**TASK MATERIAL:**

== Segment start ==

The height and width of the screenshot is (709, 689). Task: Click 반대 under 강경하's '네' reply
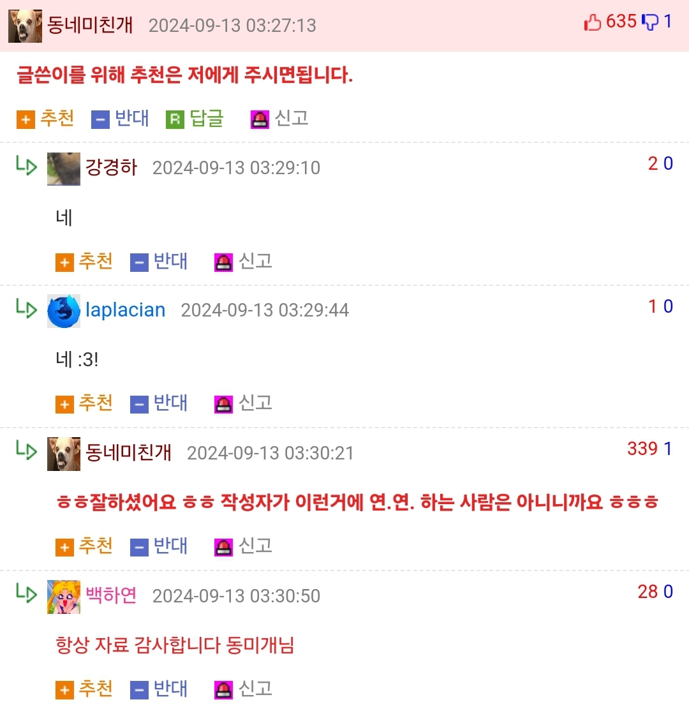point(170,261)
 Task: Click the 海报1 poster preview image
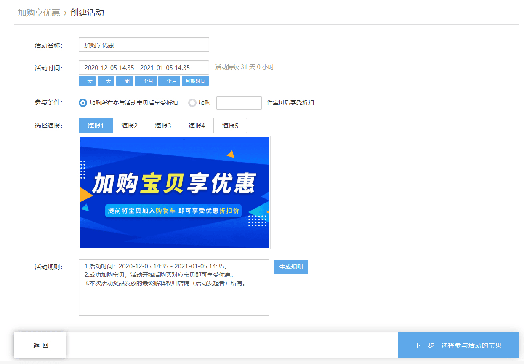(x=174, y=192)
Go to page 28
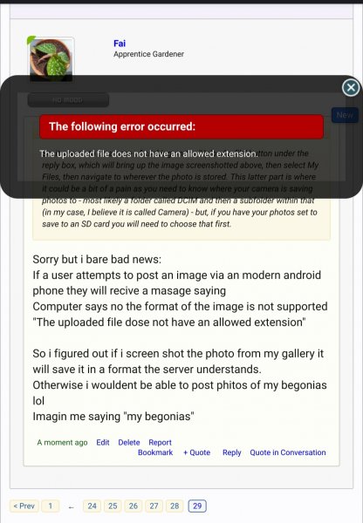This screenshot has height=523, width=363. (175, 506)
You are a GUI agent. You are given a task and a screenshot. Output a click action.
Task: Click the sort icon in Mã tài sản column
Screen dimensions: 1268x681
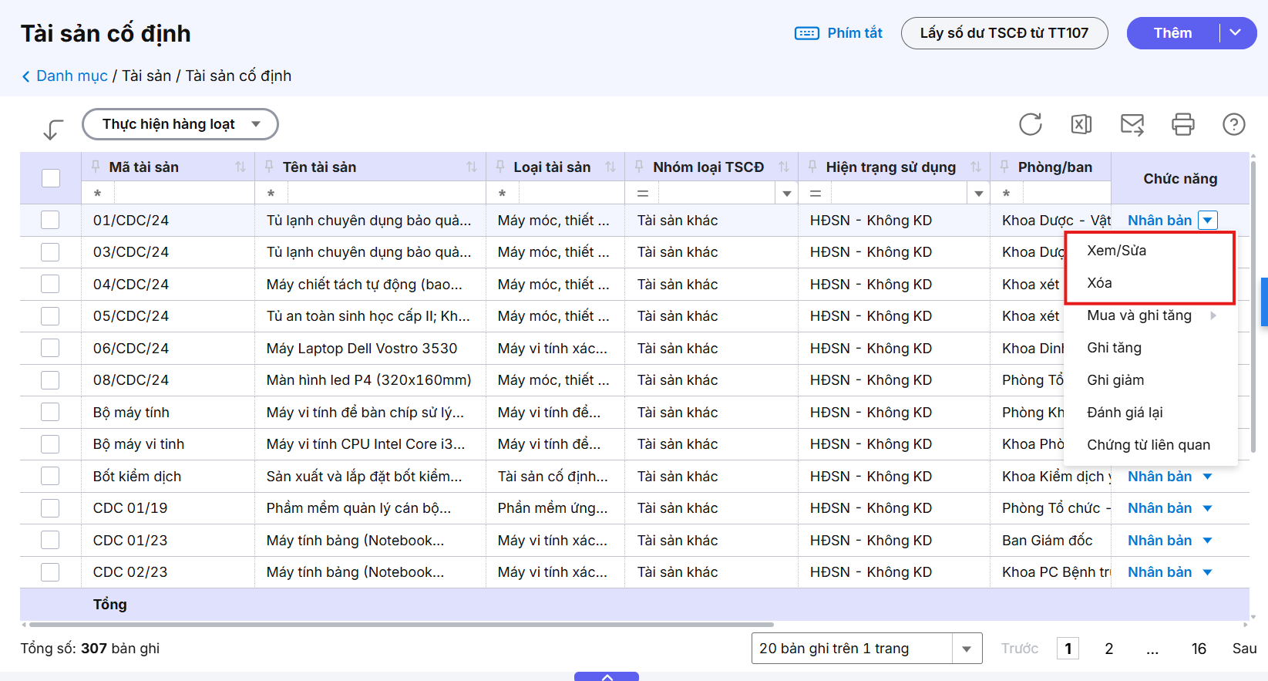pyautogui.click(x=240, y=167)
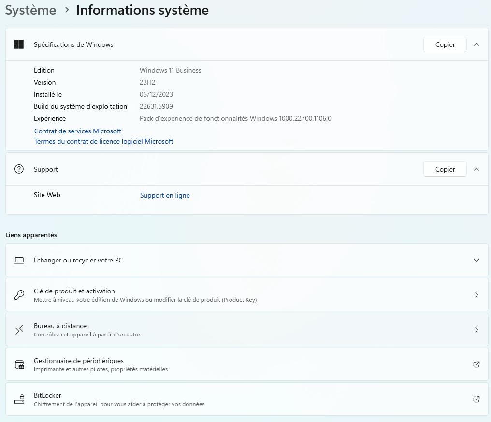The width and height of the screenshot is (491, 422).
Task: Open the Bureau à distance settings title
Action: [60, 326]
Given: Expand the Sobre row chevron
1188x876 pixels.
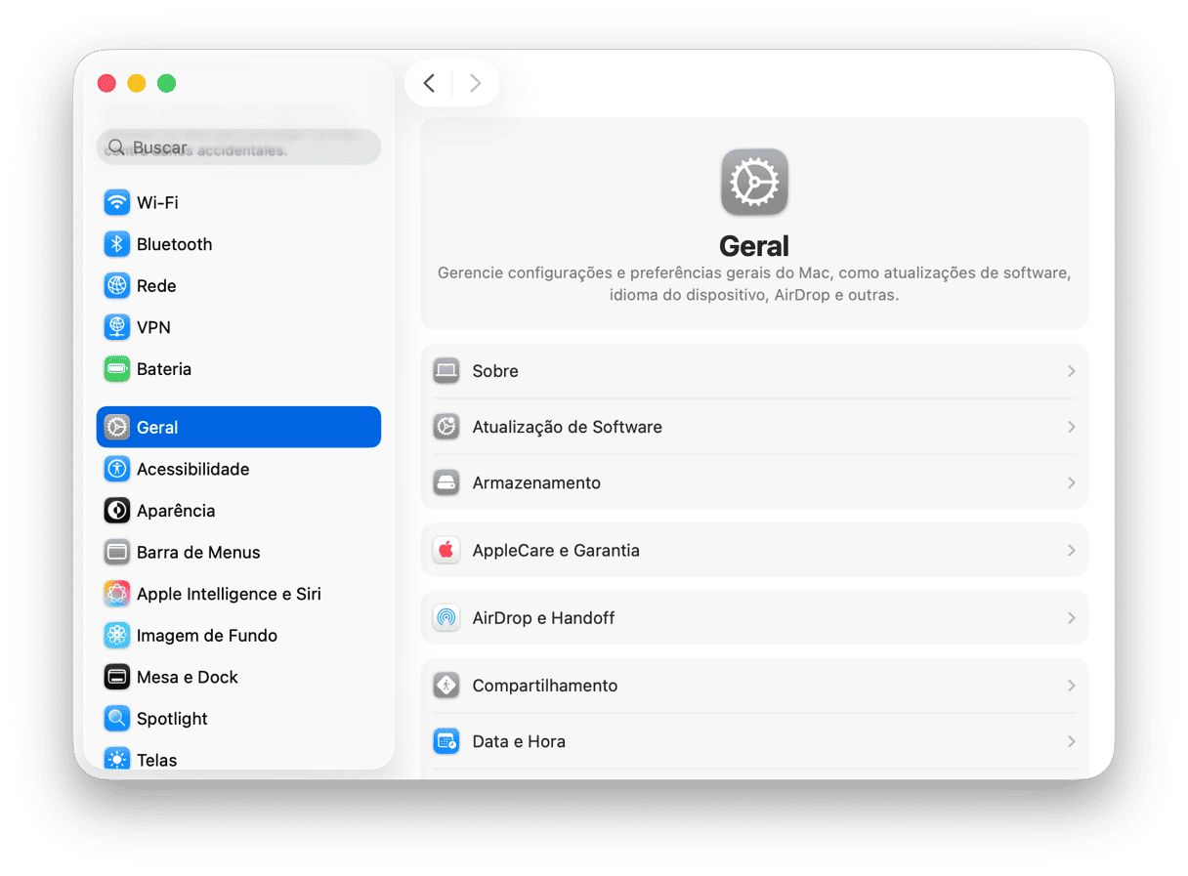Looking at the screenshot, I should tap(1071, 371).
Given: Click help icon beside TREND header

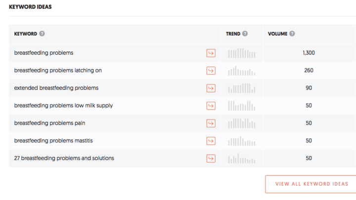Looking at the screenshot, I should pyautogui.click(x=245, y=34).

== Segment end ==

**YOUR TASK:** Pictures aside, print every line of the material exactly.

**REPLY:**
The height and width of the screenshot is (709, 689). Task: Click 반대 under 강경하's '네' reply
point(170,261)
 Task: Click the 海报1 poster preview image
(x=174, y=192)
Go to page 28
This screenshot has height=523, width=363. (175, 506)
You are a GUI agent. You are given a task and a screenshot. Output a click action.
Task: Click the sort icon in Mã tài sản column
Screen dimensions: 1268x681
pyautogui.click(x=240, y=167)
The width and height of the screenshot is (491, 422).
Task: Open the Bureau à distance settings title
Action: [60, 326]
Given: Expand the Sobre row chevron
1188x876 pixels.
Looking at the screenshot, I should tap(1071, 371).
Given: Click help icon beside TREND header

Looking at the screenshot, I should pyautogui.click(x=245, y=34).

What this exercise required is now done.